- [Document excerpt]:
I didn’t mean to sound condescending. If I did, I apologize and will try to watch my choice of words in the future. I meant to convey not condescension but impatience – impatience with what appeared to be a hurried and inaccurate reading of what I was saying to Neil.
(And by the way, if you wish to talk about attitudes, I find that Ph.D.s in biology on sites on origins sometimes sound condescending to those they disagree with; they may not intend to do so, but that comes across. Of course I can’t say that the attitudes of the biologists who tend to argue on blog sites are typical of all biologists – maybe it tends to be a more self-assured sort of biologist who spends time arguing on the internet, and most biologists are gentle as pussycats in the way they exchange ideas. But if I had to judge biologists (and scientists generally) by the way they argue on origins sites, I would say they tend more to the arrogant than to the humble side of the conversational spectrum. I may sometimes try to overcompensate for this perceived arrogance – which is combined often with massive intellectual narrowness – and that may make me sound more scolding than I am in normal conversation.)
Now, to get back on topic.
No, it isn’t, and I’ll try to explain why, Whatever the human eye lens is made of, it bends light rays so that they converge at a point on the retina. That is its function within the system, to bend light. Do you wear glasses or contact lenses, or know anyone who does? These things used to be made of glass; now they tend to be made of plastic. Those are two different substances, but the function of a glass lens and the function of a plastic lens are the same. The function of the lens in the eye is the same as the function of the lens in a telescope – to bend light rays so that they tend to converge upon a point. The difference between the eye and the refractor telescope is where the point of convergence is. You can see this from diagrams of various types of refracting telescope.
I’m perfectly aware of this. So was William Paley, over 200 years ago. That doesn’t change the fact that in both devices the light is bent by the lens. It means only that the lens of the human eye is adjustable to circumstances – a very useful and good thing.
In fact, the means by which the lens shape is altered is intricate, and thus the lens-connected parts of the human eye are more elaborate than the lens of a telescope. This excited the admiration of Paley.
Not just “in this case” but in all cases. The bending of light is always governed by principles of physics. How much it bends will depend on type and thickness of medium, but the general rules are rules of physics.

- [Supplied data]:
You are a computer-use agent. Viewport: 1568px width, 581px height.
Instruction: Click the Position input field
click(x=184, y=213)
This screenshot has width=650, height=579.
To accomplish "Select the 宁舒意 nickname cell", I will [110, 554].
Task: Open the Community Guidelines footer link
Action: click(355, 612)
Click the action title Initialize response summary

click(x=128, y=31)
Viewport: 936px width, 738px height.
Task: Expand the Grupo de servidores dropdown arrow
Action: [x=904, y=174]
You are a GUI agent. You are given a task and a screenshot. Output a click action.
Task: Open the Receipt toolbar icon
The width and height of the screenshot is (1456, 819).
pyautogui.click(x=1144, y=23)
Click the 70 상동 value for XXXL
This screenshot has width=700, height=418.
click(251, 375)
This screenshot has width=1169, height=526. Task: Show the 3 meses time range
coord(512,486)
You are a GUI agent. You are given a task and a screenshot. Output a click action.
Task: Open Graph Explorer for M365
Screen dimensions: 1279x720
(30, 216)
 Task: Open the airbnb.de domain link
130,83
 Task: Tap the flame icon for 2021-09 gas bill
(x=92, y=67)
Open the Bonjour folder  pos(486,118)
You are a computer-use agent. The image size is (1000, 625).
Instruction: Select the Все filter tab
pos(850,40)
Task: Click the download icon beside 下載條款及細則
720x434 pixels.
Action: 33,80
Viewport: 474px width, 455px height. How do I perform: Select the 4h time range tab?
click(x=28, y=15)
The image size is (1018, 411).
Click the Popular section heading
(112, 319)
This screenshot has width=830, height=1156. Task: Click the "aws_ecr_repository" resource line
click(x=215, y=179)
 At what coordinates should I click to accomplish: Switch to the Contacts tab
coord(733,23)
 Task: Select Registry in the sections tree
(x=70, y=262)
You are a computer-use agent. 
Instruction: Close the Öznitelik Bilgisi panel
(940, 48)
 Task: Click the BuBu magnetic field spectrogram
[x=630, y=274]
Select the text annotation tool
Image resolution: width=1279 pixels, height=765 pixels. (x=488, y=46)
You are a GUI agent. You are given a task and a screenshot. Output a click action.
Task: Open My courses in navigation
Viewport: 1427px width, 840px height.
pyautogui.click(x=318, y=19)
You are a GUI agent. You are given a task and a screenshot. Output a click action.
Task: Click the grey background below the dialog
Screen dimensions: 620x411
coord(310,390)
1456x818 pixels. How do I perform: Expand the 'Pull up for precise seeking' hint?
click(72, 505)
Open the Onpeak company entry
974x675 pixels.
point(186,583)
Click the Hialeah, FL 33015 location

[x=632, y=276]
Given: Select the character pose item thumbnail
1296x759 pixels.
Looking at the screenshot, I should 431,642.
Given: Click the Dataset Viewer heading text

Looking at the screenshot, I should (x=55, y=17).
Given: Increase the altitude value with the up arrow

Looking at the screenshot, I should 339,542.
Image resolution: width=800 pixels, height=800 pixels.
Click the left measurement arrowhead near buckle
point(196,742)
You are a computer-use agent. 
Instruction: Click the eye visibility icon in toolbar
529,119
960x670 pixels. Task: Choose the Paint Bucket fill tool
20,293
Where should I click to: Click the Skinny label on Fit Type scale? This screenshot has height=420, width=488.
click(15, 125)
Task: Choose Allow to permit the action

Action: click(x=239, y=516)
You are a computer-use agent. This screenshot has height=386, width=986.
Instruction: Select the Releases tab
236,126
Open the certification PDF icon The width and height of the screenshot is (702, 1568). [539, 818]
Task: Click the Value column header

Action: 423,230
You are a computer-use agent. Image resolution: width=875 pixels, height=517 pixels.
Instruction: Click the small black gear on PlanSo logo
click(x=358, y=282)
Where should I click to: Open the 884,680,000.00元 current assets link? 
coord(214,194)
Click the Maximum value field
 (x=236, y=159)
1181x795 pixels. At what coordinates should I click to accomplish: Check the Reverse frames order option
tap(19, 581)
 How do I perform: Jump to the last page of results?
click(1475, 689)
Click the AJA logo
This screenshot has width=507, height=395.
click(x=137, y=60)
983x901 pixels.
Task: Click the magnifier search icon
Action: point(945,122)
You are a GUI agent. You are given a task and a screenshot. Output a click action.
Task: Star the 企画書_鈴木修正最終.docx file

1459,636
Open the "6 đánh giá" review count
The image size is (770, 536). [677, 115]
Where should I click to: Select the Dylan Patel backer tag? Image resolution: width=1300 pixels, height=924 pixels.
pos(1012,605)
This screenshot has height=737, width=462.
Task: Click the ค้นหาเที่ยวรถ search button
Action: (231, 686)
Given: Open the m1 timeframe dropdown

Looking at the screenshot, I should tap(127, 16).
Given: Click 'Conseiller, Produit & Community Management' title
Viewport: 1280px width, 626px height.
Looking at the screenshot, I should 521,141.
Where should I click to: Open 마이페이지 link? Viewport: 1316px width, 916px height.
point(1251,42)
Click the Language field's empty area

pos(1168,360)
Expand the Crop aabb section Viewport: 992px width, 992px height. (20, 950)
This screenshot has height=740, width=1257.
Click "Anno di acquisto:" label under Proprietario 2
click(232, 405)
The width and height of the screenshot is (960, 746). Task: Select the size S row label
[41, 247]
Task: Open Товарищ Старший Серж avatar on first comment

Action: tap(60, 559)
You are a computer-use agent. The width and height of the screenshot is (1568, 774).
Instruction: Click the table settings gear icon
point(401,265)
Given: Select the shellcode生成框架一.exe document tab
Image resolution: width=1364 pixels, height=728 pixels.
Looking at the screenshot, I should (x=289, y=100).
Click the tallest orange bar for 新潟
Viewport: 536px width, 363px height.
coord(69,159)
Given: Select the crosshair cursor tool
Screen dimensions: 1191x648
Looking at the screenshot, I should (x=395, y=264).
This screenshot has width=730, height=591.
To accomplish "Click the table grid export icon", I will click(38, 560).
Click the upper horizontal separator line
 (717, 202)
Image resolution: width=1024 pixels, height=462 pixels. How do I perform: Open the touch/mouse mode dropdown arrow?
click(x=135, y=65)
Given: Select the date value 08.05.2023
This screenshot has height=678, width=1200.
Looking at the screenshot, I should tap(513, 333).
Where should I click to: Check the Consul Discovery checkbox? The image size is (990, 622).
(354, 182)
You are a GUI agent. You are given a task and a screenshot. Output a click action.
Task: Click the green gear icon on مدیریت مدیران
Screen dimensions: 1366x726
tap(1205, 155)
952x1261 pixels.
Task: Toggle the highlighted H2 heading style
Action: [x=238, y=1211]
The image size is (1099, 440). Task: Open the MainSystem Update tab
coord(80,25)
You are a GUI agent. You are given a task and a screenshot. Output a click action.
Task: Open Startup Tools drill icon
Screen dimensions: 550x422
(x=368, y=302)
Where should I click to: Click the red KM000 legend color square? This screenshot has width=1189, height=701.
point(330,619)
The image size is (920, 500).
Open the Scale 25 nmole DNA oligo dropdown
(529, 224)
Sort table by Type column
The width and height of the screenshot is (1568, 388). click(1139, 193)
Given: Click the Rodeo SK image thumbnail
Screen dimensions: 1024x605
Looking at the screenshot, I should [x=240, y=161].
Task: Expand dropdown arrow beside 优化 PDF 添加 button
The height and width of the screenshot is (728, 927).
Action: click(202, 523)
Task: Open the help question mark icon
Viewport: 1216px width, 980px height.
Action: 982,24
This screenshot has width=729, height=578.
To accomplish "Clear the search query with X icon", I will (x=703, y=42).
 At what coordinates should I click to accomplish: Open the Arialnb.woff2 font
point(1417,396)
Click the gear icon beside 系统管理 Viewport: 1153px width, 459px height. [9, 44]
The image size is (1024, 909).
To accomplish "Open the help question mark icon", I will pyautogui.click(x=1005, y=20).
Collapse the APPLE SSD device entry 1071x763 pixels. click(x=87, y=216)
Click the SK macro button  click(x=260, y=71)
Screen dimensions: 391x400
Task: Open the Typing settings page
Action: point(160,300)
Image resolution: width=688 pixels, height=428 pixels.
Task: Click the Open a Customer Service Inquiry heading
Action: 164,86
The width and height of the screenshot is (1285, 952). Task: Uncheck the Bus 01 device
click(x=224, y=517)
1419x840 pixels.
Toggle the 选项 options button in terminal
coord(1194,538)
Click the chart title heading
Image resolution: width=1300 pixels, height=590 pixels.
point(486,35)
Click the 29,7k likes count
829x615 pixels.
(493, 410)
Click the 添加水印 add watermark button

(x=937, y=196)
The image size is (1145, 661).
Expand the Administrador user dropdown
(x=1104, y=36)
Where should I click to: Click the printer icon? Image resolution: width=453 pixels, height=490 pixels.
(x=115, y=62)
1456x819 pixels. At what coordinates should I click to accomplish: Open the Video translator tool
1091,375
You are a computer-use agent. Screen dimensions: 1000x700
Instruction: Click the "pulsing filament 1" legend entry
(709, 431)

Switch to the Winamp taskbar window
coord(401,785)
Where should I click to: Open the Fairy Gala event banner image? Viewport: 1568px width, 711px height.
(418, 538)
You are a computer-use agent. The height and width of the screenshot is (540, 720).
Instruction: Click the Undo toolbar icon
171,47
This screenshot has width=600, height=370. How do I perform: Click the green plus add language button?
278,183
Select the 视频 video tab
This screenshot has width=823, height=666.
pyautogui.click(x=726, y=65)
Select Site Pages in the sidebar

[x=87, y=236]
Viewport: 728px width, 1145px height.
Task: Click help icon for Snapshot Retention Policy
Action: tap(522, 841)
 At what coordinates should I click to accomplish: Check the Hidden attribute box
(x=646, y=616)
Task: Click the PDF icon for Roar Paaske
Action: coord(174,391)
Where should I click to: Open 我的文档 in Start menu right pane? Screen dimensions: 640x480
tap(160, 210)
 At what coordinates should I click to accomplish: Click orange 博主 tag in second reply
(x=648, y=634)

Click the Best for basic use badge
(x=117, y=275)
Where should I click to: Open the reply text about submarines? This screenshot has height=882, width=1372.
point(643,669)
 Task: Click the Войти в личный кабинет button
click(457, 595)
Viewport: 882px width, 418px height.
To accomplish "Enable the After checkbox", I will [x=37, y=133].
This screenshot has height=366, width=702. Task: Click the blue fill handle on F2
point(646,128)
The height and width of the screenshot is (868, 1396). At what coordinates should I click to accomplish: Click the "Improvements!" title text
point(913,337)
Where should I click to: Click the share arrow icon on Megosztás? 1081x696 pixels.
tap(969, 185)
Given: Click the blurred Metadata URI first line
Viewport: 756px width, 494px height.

- [Activity list]:
1 – In the comment on eye and telescope lenses, who admired the intricate means by which the shape of the eye's lens is altered?
2 – Write out the part of the comment on eye and telescope lenses from "I’m perfectly aware" to "rules of physics.".
3 – Continue the comment on eye and telescope lenses after its last sentence.

- [Answers by item]:
1 – William Paley

2 –
I’m perfectly aware of this. So was William Paley, over 200 years ago. That doesn’t change the fact that in both devices the light is bent by the lens. It means only that the lens of the human eye is adjustable to circumstances – a very useful and good thing.
In fact, the means by which the lens shape is altered is intricate, and thus the lens-connected parts of the human eye are more elaborate than the lens of a telescope. This excited the admiration of Paley.
Not just “in this case” but in all cases. The bending of light is always governed by principles of physics. How much it bends will depend on type and thickness of medium, but the general rules are rules of physics.

3 –
Neil and I weren’t arguing (directly, anyway) over the question of whether there is even an appearance of design in nature. I was having that dispute with Rumraket. Neil and I were arguing only over whether the telescope and human eye are similar in some respects (me) or not similar at all (Neil). Possibly you have conflated the two discussions in your mind. Anyway, the only thing I wanted to draw out of Neil was a retraction of his claim that the eye and the telescope aren’t similar at all. Now he is conceding that there is a similarity regarding the lens, but adding that he thinks the difference is “trivial.” I don’t agree that it’s trivial, but at least he now implicitly admits that he made an overstatement. So unless Neil resumes the conversation with new points, I consider that discussion done with.
In social, political, and family life, compromise is essential to maintaining peace and harmony. I don’t see what role it plays in theoretical matters. And people on your side of the fence seem to take the same view. When a “compromise” between creation and evolution is suggested, i.e., that evolution is real but that God guides or plans the process, I haven’t found any atheist biologists, and a surprisingly small number of Christian biologists, who like that sort of “compromise.” They seem to think that such a view is theoretical hash, and don’t see a virtue in compromises of that sort.
Yes, you were. By denying my point – that the lens in both the human eye and the telescope perform the same function of bending light rays, regardless of what material they were made of – you were saying something about optics. You were denying what numerous physicists, astronomers, opticians, etc. have written about the parallel between the lenses of a telescope and an eye.
I don’t recall immediately, but I don’t think so; but of course any evolutionary account one might give of the hypothetical evolutionary origin of crystallins (and by the way, Denton accepts macroevolution fully) would have to go into far too much detail to fit into the plan and purpose of Denton’s book, which is relatively brief.
It discusses the retina in some detail. Denton has a Ph.D. in biochemistry and his area of research was retinal cancers. He knows a little bit about the retina.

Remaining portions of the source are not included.